Только я глаза закрою — предо мною ты встаешь! Только я глаза открою — над ресницами плывешь! О царица, до могилы я — невольник бедный твой, Хоть убей меня, светило, я — невольник бедный твой. Ты идешь — я за тобою: я — невольник бедный твой, Ты глядишь — я за спиною: я — невольник бедный твой! Что смеяться надо мною? я — невольник бедный твой…

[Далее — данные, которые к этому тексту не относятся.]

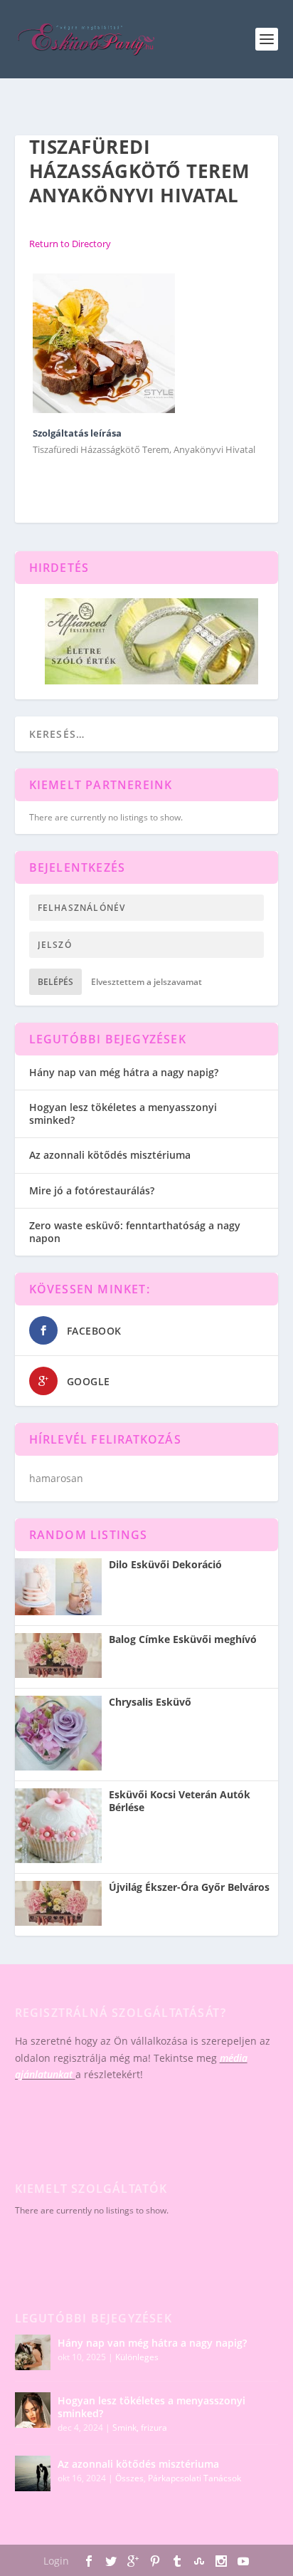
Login (56, 2560)
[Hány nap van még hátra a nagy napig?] (32, 2352)
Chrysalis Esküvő (150, 1702)
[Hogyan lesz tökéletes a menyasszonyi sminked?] (32, 2410)
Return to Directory (70, 243)
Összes (129, 2478)
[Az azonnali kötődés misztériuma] (32, 2473)
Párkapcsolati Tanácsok (194, 2478)
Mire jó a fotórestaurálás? (91, 1190)
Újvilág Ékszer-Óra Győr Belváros (189, 1887)
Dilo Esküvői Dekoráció (165, 1564)
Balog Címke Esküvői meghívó (183, 1639)
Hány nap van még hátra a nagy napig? (123, 1072)
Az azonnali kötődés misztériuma (110, 1155)
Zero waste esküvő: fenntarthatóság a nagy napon (134, 1232)
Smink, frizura (139, 2427)
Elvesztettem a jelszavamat (146, 982)
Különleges (137, 2357)
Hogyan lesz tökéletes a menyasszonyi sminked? (123, 1113)
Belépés (55, 982)
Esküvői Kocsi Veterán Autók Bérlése (179, 1801)
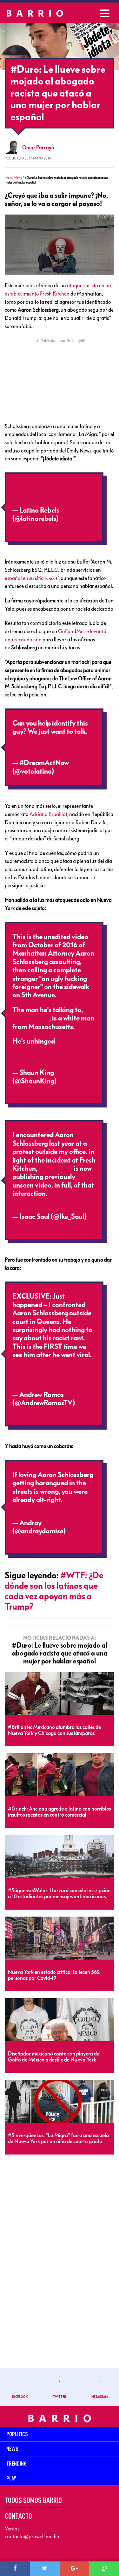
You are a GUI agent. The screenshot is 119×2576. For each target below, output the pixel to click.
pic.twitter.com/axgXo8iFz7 (53, 1508)
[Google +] (74, 2568)
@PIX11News (32, 1363)
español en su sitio (29, 578)
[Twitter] (45, 2568)
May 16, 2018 (75, 771)
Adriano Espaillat (48, 814)
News (18, 177)
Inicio (8, 177)
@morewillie (30, 1018)
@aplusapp (55, 1168)
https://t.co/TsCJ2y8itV (47, 1202)
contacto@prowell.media (32, 2536)
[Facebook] (15, 2568)
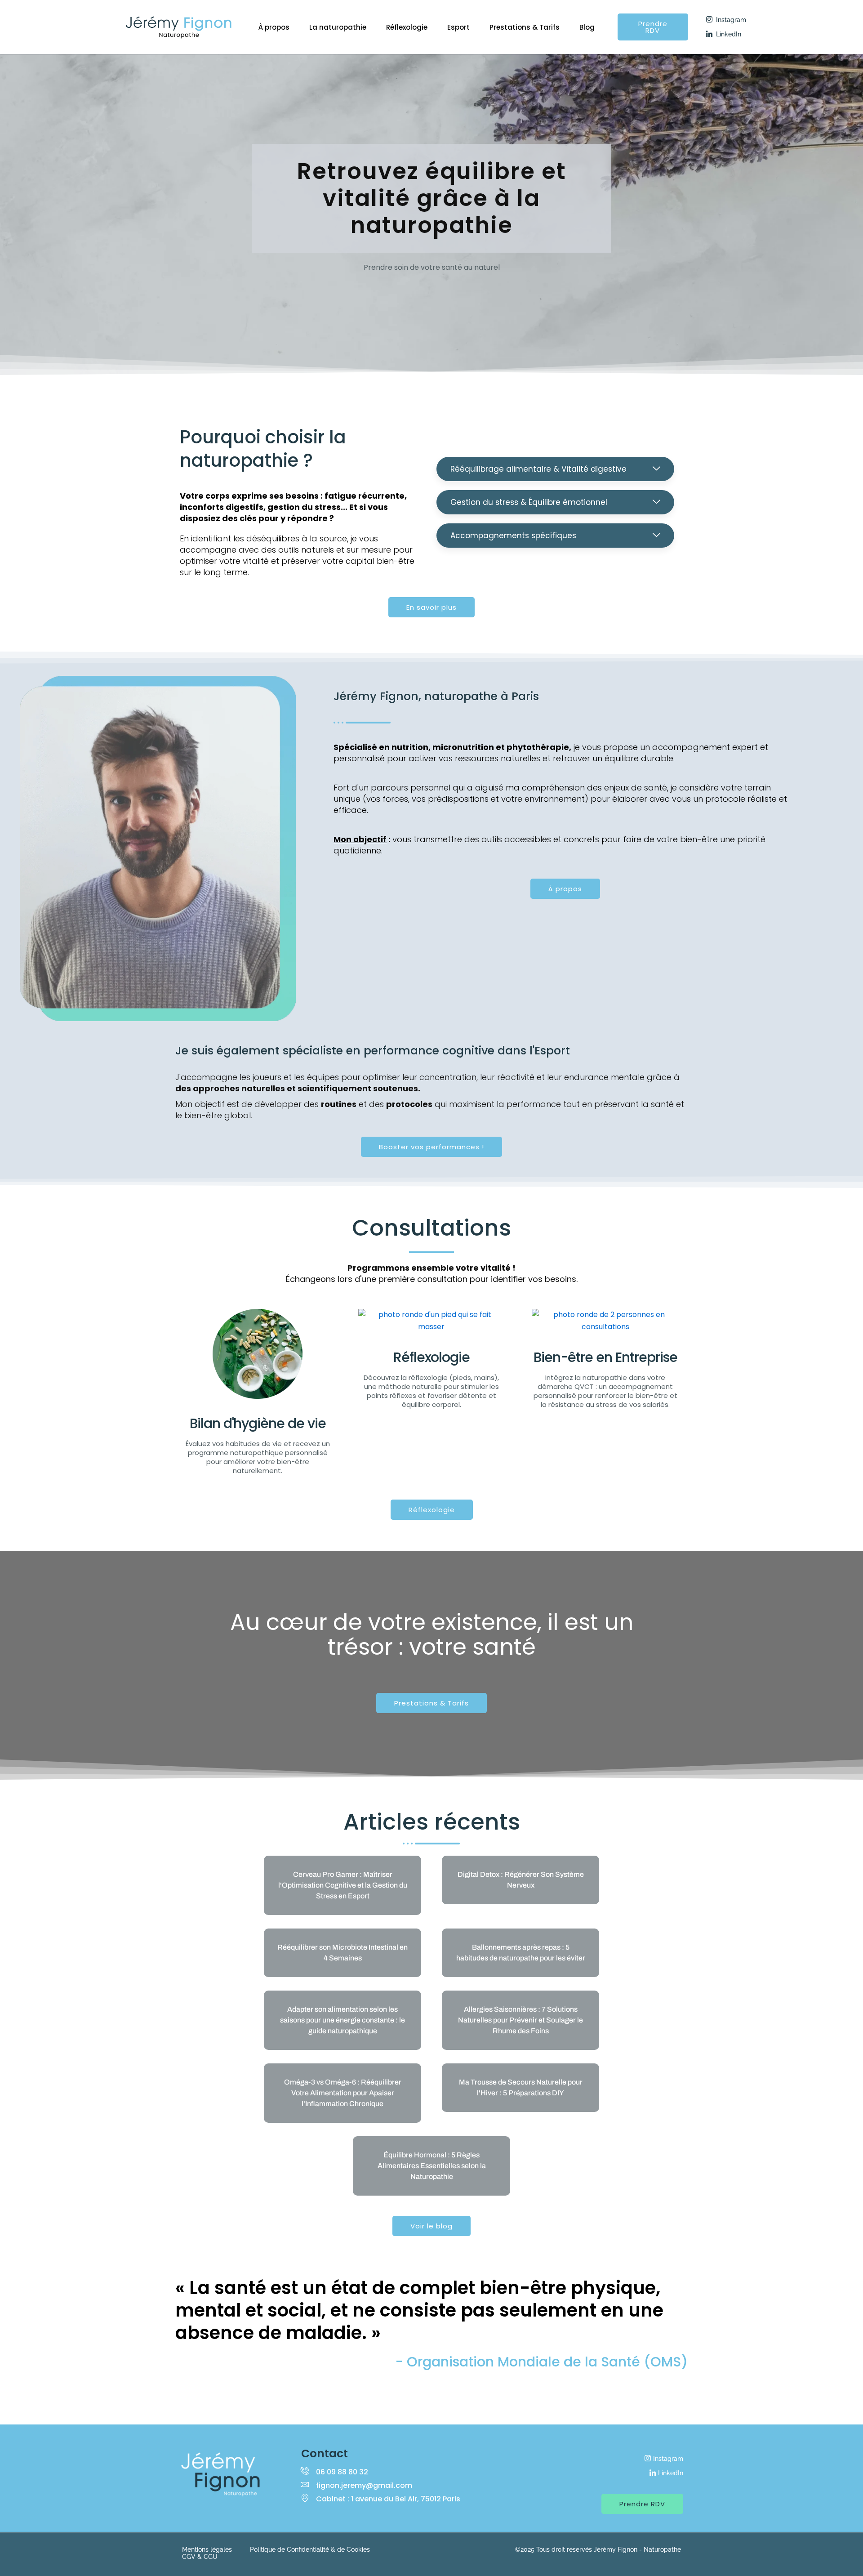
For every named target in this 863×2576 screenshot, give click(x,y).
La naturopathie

К. Рудницкий в статье справедливо отмечал, что Товстоногов в «Хануме» отверг сразу два соблазнительно легких пути: он не пошел по линии «увлекательных вариаций в духе вахтанговской праздничной театральности» и не свернул «на модную стезю шумного и бравурного мюзикла». Самым главным было для режиссера наполнить старую пьесу теплым и живым человеческим чувством, а это было возможно для Товстоногова только в том случае, если он приоткрыл бы свою собственную человеческую любовь и привязанность к персонажам.

И в данном случае Товстоногов не убоялся патетики.

Спектакль «Ханума» был полон не только яркого, безудержного веселья, но и светлой ностальгии по старому Тифлису — не тому, столетней давности, что запечатлен А. Цагарели, а тому, в котором рос Георгий Товстоногов: с Авлабаром, напоминающим тот самый базар, куда ходила его сестра Додо, чтобы купить 200 граммов мяса для бульона маленькому Нике Товстоногову; с протекающей поблизости шумной Курой; с криками веселых торговцев; с плавными, завораживающими движениями кинто, появляющихся между картинами; с легким грузинским акцентом и неповторимыми восточными интонациями, обогащающими речь каждого персонажа…

Фильм-спекгакль, снятый на пленку, можно увидеть по телевизору и сегодня. И спустя три десятилетия он смотрится с радостью и печалью, со смехом и слезами — простая человеческая история о любви, о стремлении к радости, о лукавой и веселой свахе, сделавшей все по-своему, влечет к себе зрителей по-прежнему. Она не устарела, эта товстоноговская «Ханума», десятилетия прошли, словно минуя яркий мир старого Тифлиса, не касаясь его красок, его мелодий. Но зато все попытки повторения оказывались неудачными; сколько ни пытались молодые режиссеры теми же, что и Георгий Александрович, приемами воспроизвести этот мир, — не удавалось. Спектакли казались слабой ученической копией того, что некогда было выполнено большим мастером. И чем старательнее делались копии, тем больше раздражения вызывали.